1)First, we solve the NaN problem by putting the IF statement out of our parallel region.
!$acc end parallel
Why this was happenning? because of my “FLAG”? Every thread has its own copy of FLAG variable?
2)I have 2 adjacent loops inside this parallel region and in the first loop i use the reduction clause and i need the results in the second loop.
msys = 0
tmpx = 0
tmpy = 0
tmpz = 0
!$acc loop vector reduction(+:msys,tmpx,tmpy,tmpz)
msys = msys + m(i)
tmpx = tempx +vx(i)
!$acc loop gang vector
vxb(i) = vx(i) + tmpx/msys
vyb(i) = vy(i) + tmpy/msys
First of all, why do i need VECTOR clause in the first loop? (i get wrong results with GANG VECTOR)Because of the reduction?
Second,is it possible to take different results in two different execution of my program? Because in your article you say that there is a barrier at the end of the parallel region, not at the end of the first loop. So i believe that a random thread has not the correct values for the calculations in the second loop(for example: not correct value of the msys variable).

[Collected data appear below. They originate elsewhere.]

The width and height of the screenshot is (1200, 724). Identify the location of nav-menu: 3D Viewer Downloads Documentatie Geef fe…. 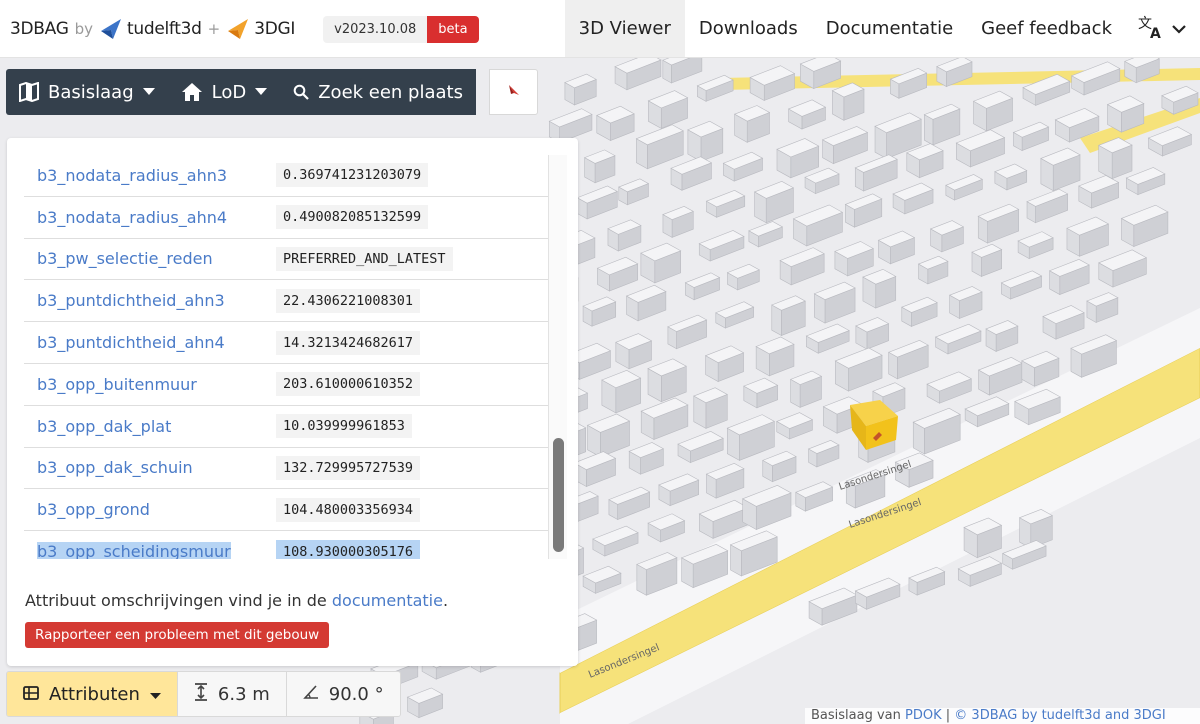
(882, 28).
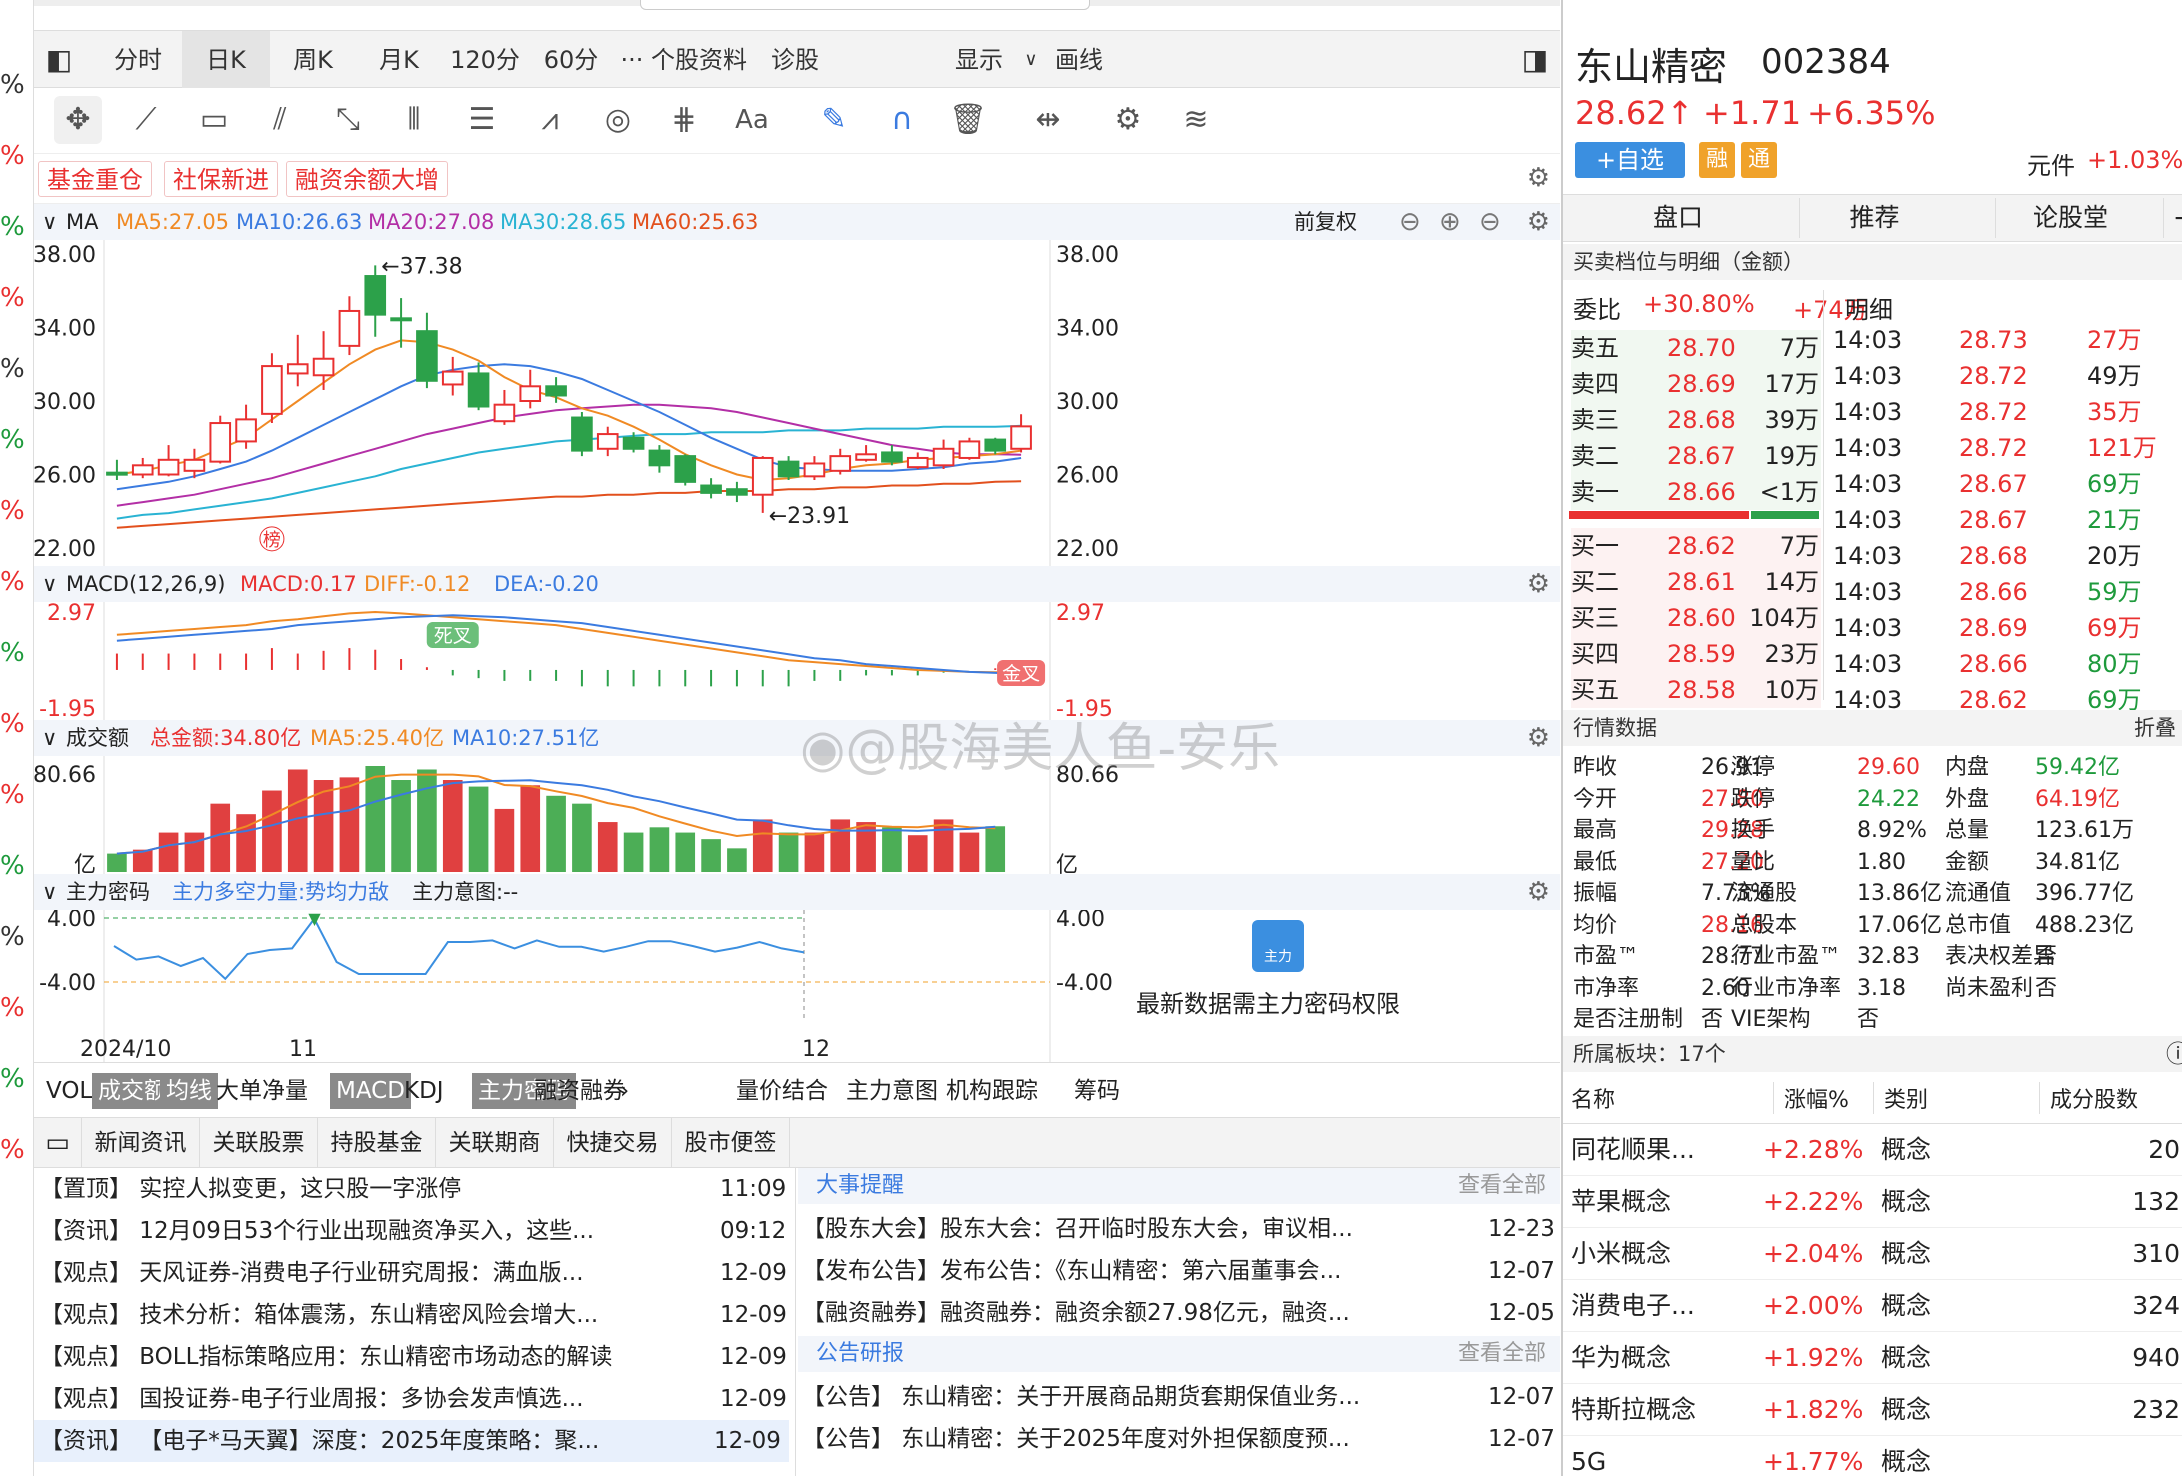 Image resolution: width=2182 pixels, height=1476 pixels. What do you see at coordinates (59, 60) in the screenshot?
I see `sidebar-toggle-icon: ◧` at bounding box center [59, 60].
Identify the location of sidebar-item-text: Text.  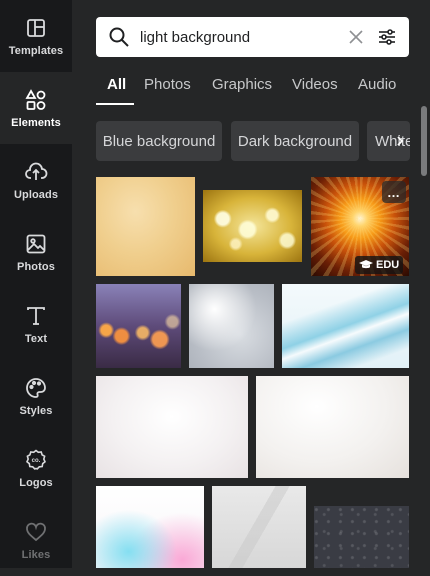
(36, 324).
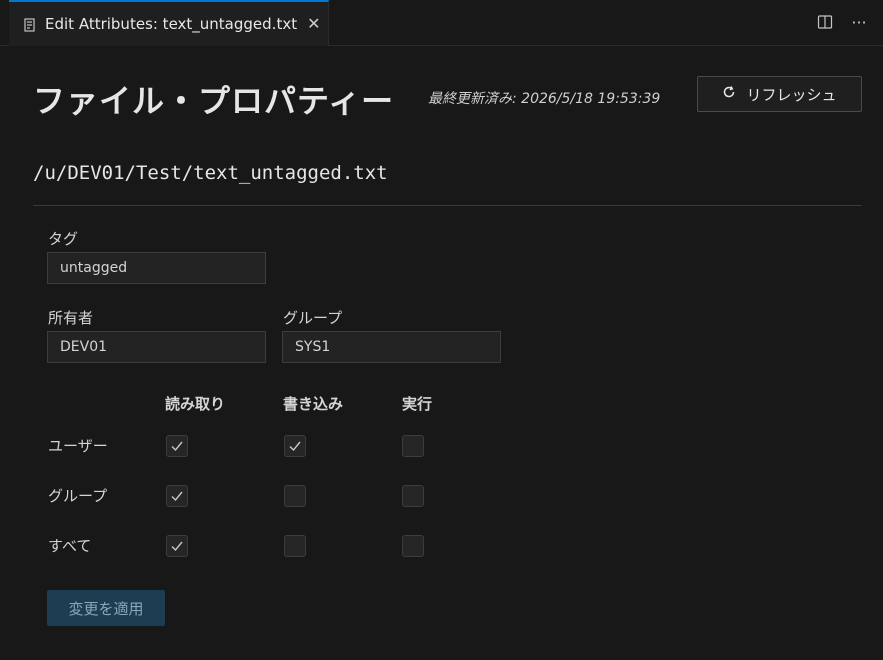 This screenshot has height=660, width=883. Describe the element at coordinates (413, 546) in the screenshot. I see `checkbox-all-execute` at that location.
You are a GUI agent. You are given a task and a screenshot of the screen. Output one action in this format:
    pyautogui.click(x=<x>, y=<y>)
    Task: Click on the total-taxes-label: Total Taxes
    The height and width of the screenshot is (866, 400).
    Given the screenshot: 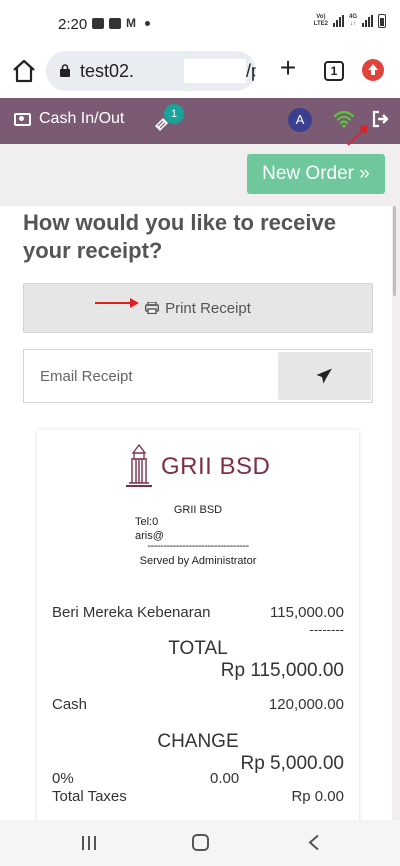 What is the action you would take?
    pyautogui.click(x=90, y=796)
    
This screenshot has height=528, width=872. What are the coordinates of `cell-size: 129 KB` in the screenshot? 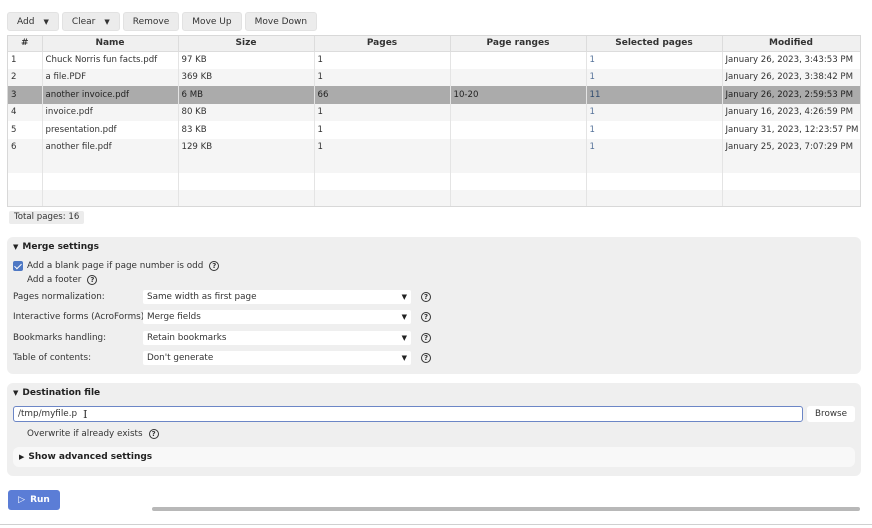 It's located at (246, 147).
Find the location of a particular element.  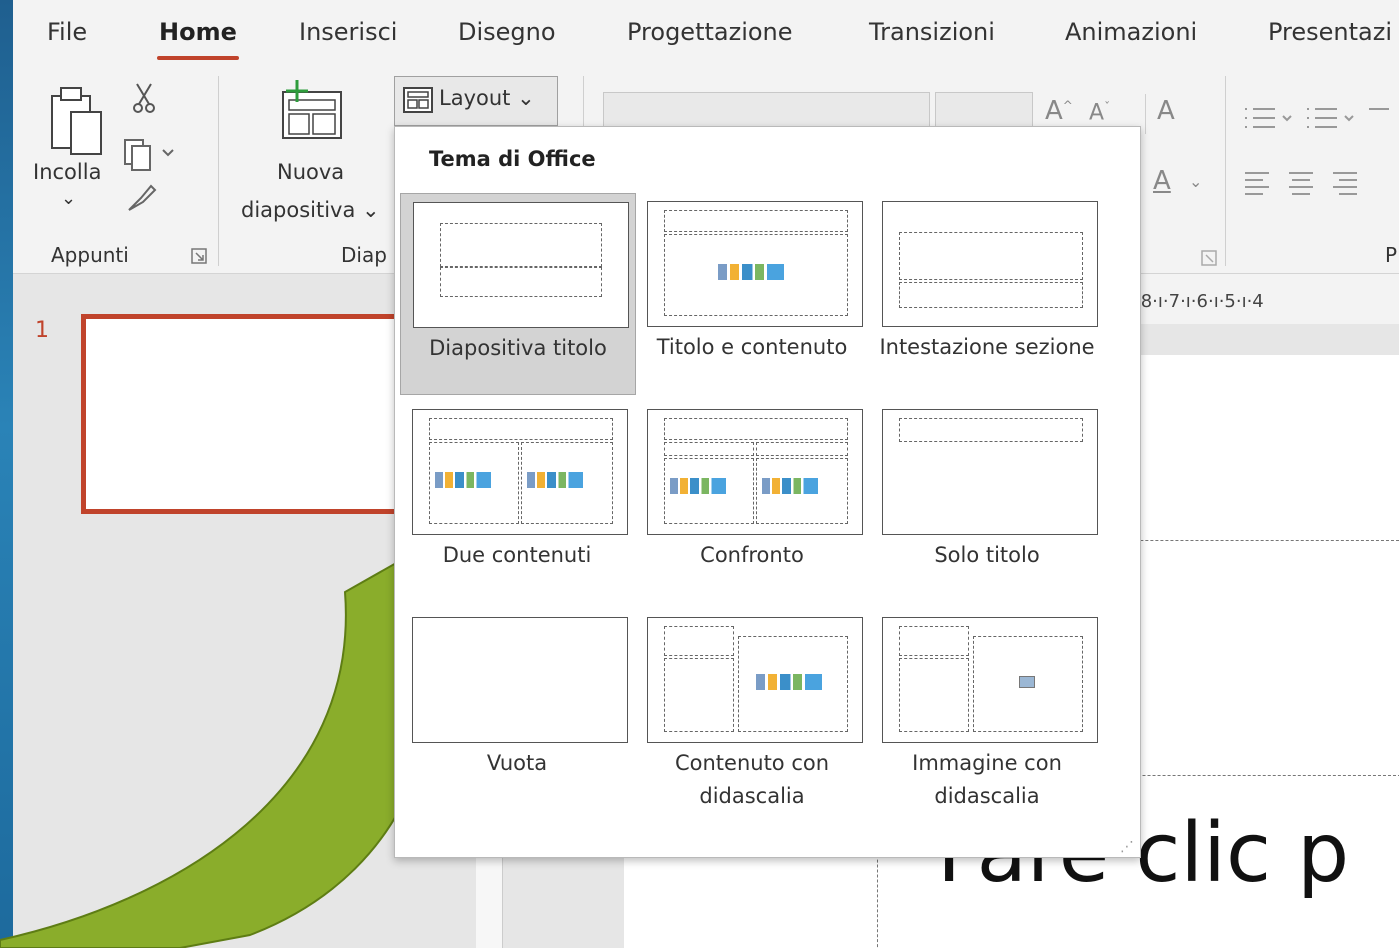

new-slide-label-line2: diapositiva ⌄ is located at coordinates (310, 210).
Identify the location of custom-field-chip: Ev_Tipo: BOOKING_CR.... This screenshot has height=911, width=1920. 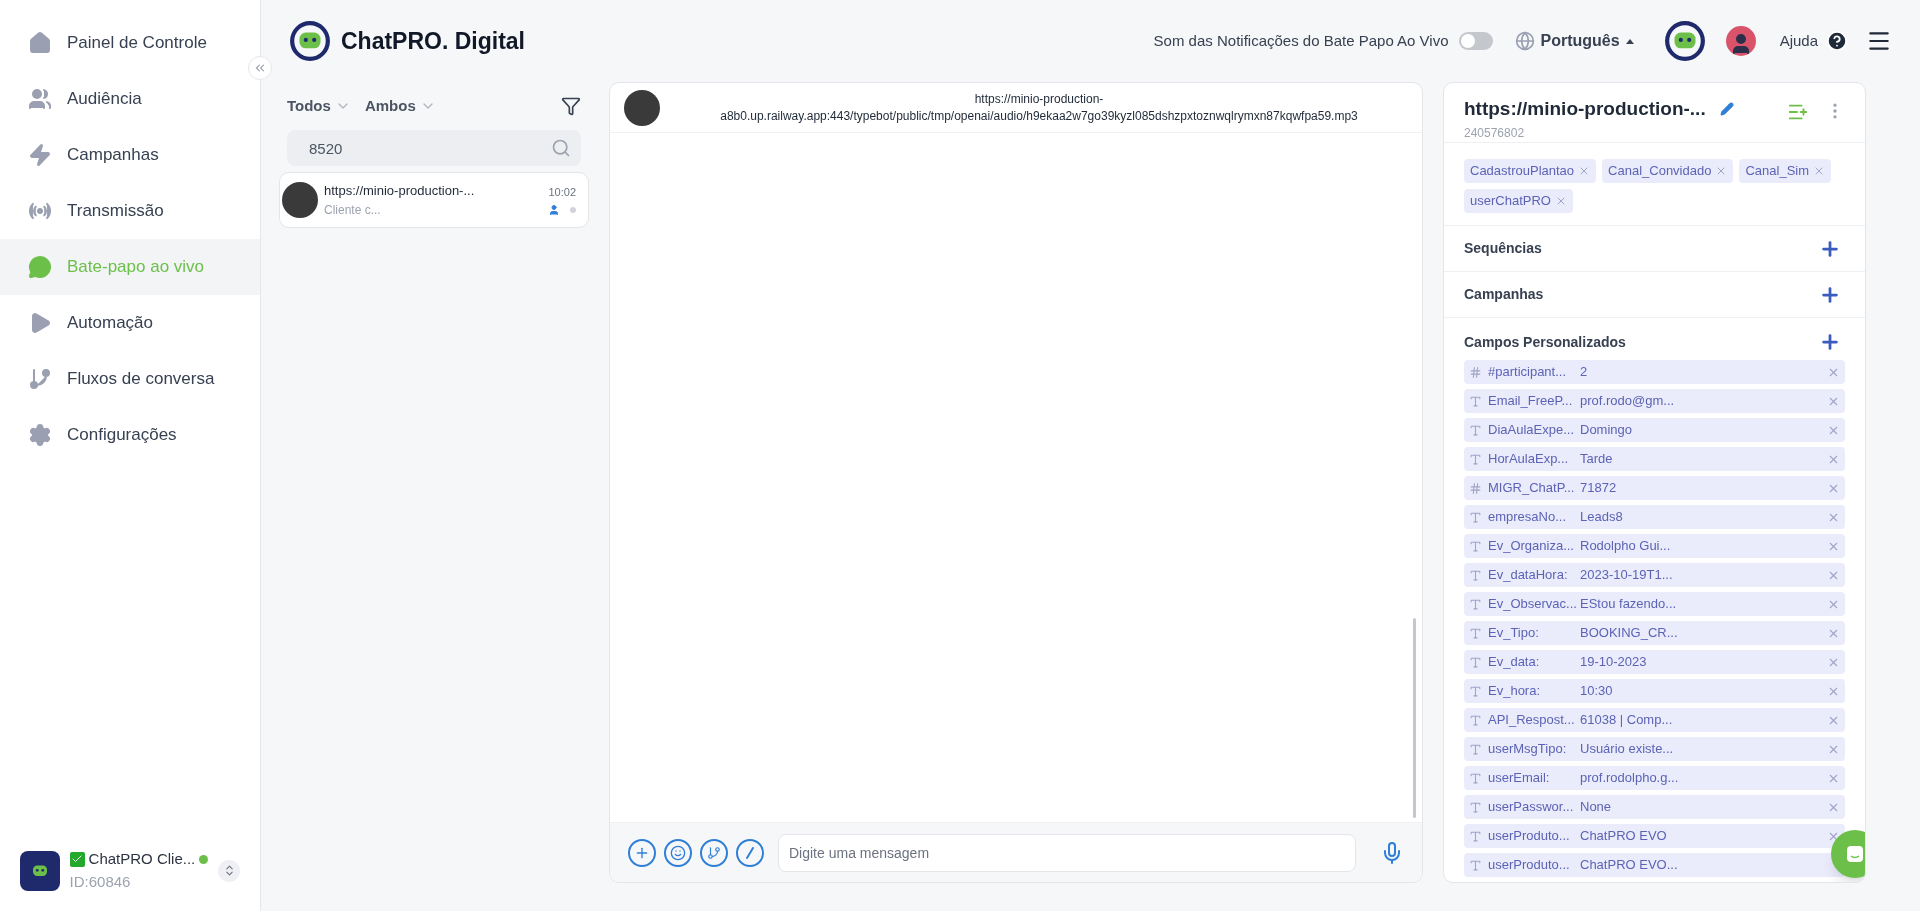
(1654, 633).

3)When i change my parallel region into kernel region i have another problem.From Nvidia Visual profiler i can see that there is a communication between host and device when my program reaches that region and i can’t figure out the reason(is it because of the reduction?).I have a copy from host to device and then after the loop back to the host.With the parallel construct i don’t see that communication and i have better time results. why is that happening?
Thank you for your help,